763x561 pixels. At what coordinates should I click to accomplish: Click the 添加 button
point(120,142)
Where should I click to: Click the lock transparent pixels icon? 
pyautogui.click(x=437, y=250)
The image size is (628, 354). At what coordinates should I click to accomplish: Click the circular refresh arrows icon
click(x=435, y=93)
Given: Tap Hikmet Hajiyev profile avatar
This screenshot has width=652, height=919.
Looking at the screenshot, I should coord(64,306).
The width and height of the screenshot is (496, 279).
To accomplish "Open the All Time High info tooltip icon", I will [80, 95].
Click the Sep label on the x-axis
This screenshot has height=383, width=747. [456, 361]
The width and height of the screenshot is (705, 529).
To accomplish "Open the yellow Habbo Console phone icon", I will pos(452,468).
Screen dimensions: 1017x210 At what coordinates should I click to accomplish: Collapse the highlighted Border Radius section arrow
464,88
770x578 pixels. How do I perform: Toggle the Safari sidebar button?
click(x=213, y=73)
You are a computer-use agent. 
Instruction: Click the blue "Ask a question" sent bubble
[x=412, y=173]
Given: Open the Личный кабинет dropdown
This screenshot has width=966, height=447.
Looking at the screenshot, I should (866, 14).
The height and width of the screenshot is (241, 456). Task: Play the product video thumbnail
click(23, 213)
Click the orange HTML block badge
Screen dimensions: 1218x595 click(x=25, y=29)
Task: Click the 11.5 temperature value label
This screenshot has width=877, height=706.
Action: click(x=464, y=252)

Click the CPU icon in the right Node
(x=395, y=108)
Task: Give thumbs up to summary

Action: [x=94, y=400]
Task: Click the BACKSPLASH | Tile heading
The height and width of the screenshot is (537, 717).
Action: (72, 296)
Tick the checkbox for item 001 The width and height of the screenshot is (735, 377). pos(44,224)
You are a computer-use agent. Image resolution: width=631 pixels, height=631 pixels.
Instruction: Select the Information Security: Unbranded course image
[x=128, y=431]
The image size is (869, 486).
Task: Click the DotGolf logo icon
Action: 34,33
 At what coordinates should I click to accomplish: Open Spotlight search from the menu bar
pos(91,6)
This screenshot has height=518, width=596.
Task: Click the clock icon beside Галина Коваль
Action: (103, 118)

Work to be completed: For each line of the entries that holds the word "agent", pull that line out.

Exercise result:
You are a computer-use agent. 
You are a computer-use agent. Image resolution: width=631 pixels, height=631 pixels.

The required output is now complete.